Published in Graphics

Nvidia unveils HGX H200 AI computing platform

by on13 November 2023


Featuring the NVIDIA H200 GPU with 141GB of HBM3e memory

At the SC23 conference in Denver, Colorado, Nvidia unveiled the HGX H200, the world's leading AI computing platform, according to the company. Based on Nvidia Hopper architecture and featuring the Nvidia H200 GPU, it promises a significant performance boost to generative AI, large language models, and HPC workloads.

The Nvidia H200 Tensor Core GPU is the first GPU to employ HBM3e memory, packing 141GB and offering 4.8TB/s of memory bandwidth, nearly doubling the capacity and providing 2.4x more bandwidth compared to its predecessor, the Nvidia A100. When put together in an NVIDIA HGX H200 system, it can pack up to 1.1TB of HMB3e memory, which is an impressive increase compared to the previous platform.

The Nvidia H200 can be paired with NVIDIA Grace CPUs with an ultra-fast NVLink-C2C interconnect to create the GH200 Grace Hopper Superchip with HBM3e aimed for giant-scale HPC and AI applications.

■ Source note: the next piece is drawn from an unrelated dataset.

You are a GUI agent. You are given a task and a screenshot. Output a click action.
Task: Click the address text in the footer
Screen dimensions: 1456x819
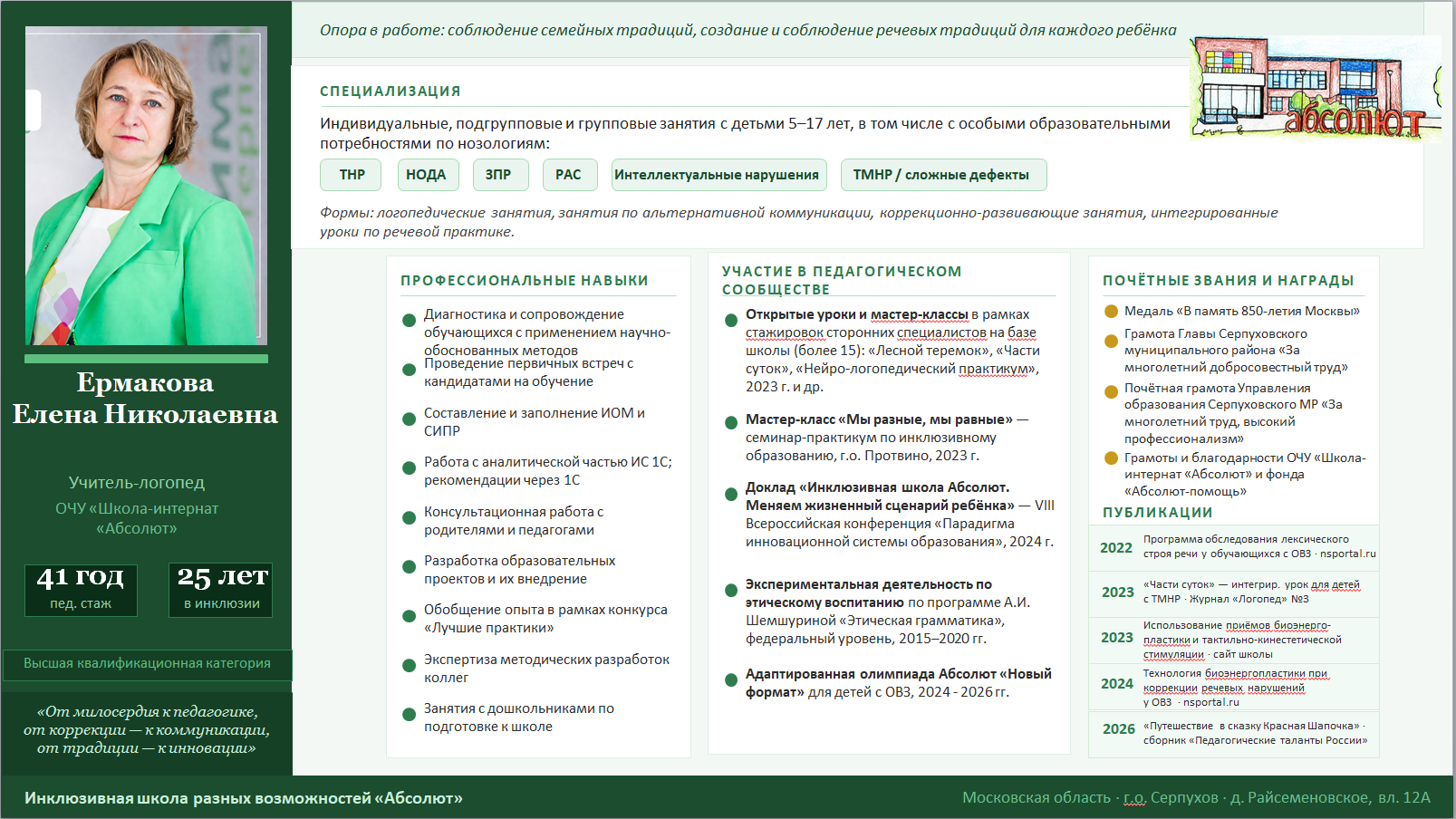pyautogui.click(x=1196, y=797)
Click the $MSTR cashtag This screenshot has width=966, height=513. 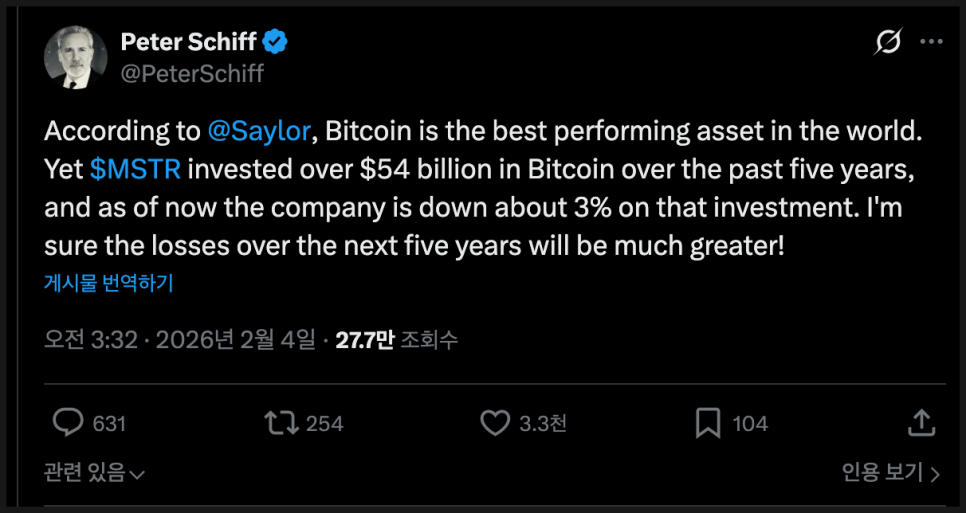(135, 169)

Nvidia says that the H200-powered system from server manufacturers and cloud service providers is expected to begin shipping in the second quarter of 2024, while server boards in four- or eight-way configurations, will be coming from all server makers, including ASRock Rack, ASUS, Dell Technologies, Eviden, GIGABYTE, Hewlett Packard Enterprise, Ingrasys, Lenovo, QCT, Supermicro, Wistron and Wiwynn.

Nvidia was keen to note that Amazon Web Services, Google Cloud, Microsoft Azure, and Oracle Cloud Infrastructure will be among the first cloud service providers to deploy H200-based instances starting next year, in addition to CoreWeave, Lambda, and Vultr.

“To create intelligence with generative AI and HPC applications, vast amounts of data must be efficiently processed at high speed using large, fast GPU memory. With NVIDIA H200, the industry’s leading end-to-end AI supercomputing platform just got faster to solve some of the world’s most important challenges,” said Ian Buck, vice president of hyperscale and HPC at NVIDIA.